- **Sayfa**
►

Tabip Üsteğmen Fatih Uluğ 2 Aralık 2007'den beri kayıp. O günden beri yalnızca 13 Aralık'ta Jandarma Genel Komutanlığı özetle "Fatih Uluğ’un kaybolmasıyla ilgili çok yönlü araştırmaların devam ettiğini" belirten bir açıklama yaptı. Gazetelerdeki spekülasyonların dışında yapılan tek resmi açıklama bu oldu.
Uluğ’un eşi Feray Uluğ, iki yaşındaki kızlarıyla birlikte önceki gün (19 Şubat) Meclis'te TBMM İnsan Hakları Komisyonu Üyesi CHP İzmir Milletvekili Ahmet Ersin’i ziyaret ettiğinde söylenecek son sözü söylemiş:
"Yalvarırım sağ ya da ölü onu bulun."
Yılbaşı geçti, bayram geçti, sevgililer günü geçti... Çocukları hızla büyüyor. Eşi hala kayıp olan Feray Uluğ, kabul edelim olabilecek en medeni biçimde Meclis'e başvuruyor, en incelikli üslupla acısını dillendiriyor: "Onu bulun, sağ ya da ölü."
Bir hayatı vardı...
Eğer kamuoyu vicdanı için Uluğ'un "kaybolması" olayının tamamen tahminler ve varsayımlar üzerinden bir "ordudan firar" hikayesine evrilmesine derin katkıda bulunan medyanın söyledikleri kadar Feray Uluğ'un konuyla ilgili görüşleri de önemliyse, Uluğ "Eşinin firar ettiğine inanmıyorum. Asker elbisesi ve silahıyla firar etmiş olamaz. Firar etmesi için de bir neden yok. Firarda olsaydı beni ve kızını mutlaka arardı. Kızına çok düşkündü. Onu görmeden, aramadan bir gün bile duramazdı" demiş.
Feray Uluğ'un bu cümleleri de bize "kaybolanın" yalnızca bir Türk Silahlı Kuvvetleri mensubu değil, bir insan, bir baba olduğunu anımsatıyor. Anımsatıyor olmalı... Kamuoyu dediğimiz şey, başka babalar, anneler, erkekler, kadınlar, çocuklar, özetle insanlardan oluşuyorsa, anımsatmalı...

◄

- **Sağlanan Veriler**
►

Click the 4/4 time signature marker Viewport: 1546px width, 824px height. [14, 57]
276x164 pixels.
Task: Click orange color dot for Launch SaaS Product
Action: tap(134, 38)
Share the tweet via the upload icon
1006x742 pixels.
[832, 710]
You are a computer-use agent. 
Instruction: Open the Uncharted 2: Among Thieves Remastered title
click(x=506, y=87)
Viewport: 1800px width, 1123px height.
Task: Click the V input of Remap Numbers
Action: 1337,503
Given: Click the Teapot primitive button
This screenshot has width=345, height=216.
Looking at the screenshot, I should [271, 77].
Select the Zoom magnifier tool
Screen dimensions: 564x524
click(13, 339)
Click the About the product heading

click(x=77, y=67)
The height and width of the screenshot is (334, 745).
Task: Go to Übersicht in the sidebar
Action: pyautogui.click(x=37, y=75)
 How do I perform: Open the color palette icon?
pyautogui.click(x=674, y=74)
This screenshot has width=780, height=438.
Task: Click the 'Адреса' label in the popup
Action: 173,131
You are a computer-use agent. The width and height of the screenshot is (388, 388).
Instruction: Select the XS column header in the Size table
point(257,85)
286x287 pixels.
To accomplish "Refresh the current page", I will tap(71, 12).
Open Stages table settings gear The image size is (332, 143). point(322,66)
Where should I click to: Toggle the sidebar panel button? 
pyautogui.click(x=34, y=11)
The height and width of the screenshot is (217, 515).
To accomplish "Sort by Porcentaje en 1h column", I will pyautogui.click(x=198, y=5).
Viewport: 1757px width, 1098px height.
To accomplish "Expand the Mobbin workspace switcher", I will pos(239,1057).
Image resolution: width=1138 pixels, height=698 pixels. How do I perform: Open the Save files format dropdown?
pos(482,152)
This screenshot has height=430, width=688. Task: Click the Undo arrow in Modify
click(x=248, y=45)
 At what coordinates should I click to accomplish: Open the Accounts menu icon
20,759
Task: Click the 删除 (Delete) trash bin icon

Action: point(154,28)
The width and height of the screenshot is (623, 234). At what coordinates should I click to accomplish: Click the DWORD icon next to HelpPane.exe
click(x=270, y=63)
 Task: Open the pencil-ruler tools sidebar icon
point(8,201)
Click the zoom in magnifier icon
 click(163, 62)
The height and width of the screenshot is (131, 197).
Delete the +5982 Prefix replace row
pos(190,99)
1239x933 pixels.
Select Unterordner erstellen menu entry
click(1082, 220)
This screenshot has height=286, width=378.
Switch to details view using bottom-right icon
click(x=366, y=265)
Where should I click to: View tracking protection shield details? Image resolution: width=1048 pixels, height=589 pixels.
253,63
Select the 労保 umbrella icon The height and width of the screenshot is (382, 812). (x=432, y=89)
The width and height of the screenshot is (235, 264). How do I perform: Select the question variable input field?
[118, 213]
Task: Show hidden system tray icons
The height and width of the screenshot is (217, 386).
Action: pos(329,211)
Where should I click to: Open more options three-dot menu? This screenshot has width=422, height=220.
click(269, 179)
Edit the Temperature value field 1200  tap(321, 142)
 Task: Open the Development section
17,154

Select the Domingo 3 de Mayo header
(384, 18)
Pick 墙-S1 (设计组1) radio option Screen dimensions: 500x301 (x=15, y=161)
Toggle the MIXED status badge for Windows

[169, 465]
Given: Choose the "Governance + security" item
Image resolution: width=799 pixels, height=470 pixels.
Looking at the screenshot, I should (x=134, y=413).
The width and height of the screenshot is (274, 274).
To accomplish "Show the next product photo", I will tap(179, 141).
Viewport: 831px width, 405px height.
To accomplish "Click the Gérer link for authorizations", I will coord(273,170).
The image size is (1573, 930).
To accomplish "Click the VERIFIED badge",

◄

- **Verilen Görev 1**
Fatih Uluğ hakkındaki yazıya göre Feray Uluğ 19 Şubat'ta Meclis'te kimi ziyaret etmiş?
- **Verilen Görev 2**
Fatih Uluğ hakkındaki yazıda "Bir hayatı vardı..." sözleriyle başlayıp "insanlardan oluşuyorsa, anımsatmalı..." sözlerine kadar süren bölümü hiç değiştirmeden geri verin.
- **Verilen Görev 3**
Fatih Uluğ hakkındaki yazıyı kaldığı yerden sürdürün.
Verileri kullanmanıza gerek yok.

- **Yazılı Yanıt 1**
TBMM İnsan Hakları Komisyonu Üyesi CHP İzmir Milletvekili Ahmet Ersin'i ziyaret etmiş.

- **Yazılı Yanıt 2**
Bir hayatı vardı...
Eğer kamuoyu vicdanı için Uluğ'un "kaybolması" olayının tamamen tahminler ve varsayımlar üzerinden bir "ordudan firar" hikayesine evrilmesine derin katkıda bulunan medyanın söyledikleri kadar Feray Uluğ'un konuyla ilgili görüşleri de önemliyse, Uluğ "Eşinin firar ettiğine inanmıyorum. Asker elbisesi ve silahıyla firar etmiş olamaz. Firar etmesi için de bir neden yok. Firarda olsaydı beni ve kızını mutlaka arardı. Kızına çok düşkündü. Onu görmeden, aramadan bir gün bile duramazdı" demiş.
Feray Uluğ'un bu cümleleri de bize "kaybolanın" yalnızca bir Türk Silahlı Kuvvetleri mensubu değil, bir insan, bir baba olduğunu anımsatıyor. Anımsatıyor olmalı... Kamuoyu dediğimiz şey, başka babalar, anneler, erkekler, kadınlar, çocuklar, özetle insanlardan oluşuyorsa, anımsatmalı...

- **Yazılı Yanıt 3**
Akşam gazetesinin haberine göre Feray Uluğ ayrıca, "Eşinin tansiyon hastası olduğunu, 17 saatlik yürüyüş sırasında dönüş için diğerleriyle birlikte yola çıktığına şahit olanların olduğunu, yolda rahatsızlanıp gruptan kopmuş olabileceğine dair endişesini" belirtmiş.
Medyaya düşen...
Uluğ "Gruptan koptuktan sonra da PKK’lılar tarafından bulunup ‘doktorsun ha, bizim işimize yararsın, doktora çok ihtiyacımız var’ denilerek götürülmüş olabilir" diyor.
Vekil Ersin ise "Benim araştırmalarıma göre, kayıp üsteğmenin maaşının dörtte biri kesilerek eşine ödeniyor. 'Kayıp' kabul edilse tamamı ödenirdi. 'Firar' olsa hiç ödenmemesi gerekir. Kaçırıldığı kabul edilmiş ki, maaşının dörtte üçü ödeniyor" demiş.
Eğer şu anda TSK Fatih Uluğ'un kaçırıldığı kabulüyle hareket ediyorsa, o zaman onu arasın, akıbetinin peşine düşsün... Medya gerekirse Uluğ "sağ ya da değil" bulunana kadar her gün haber yapsın... Her gün "Bu genç adama ne oldu?" diye sorsun...
"Firar"...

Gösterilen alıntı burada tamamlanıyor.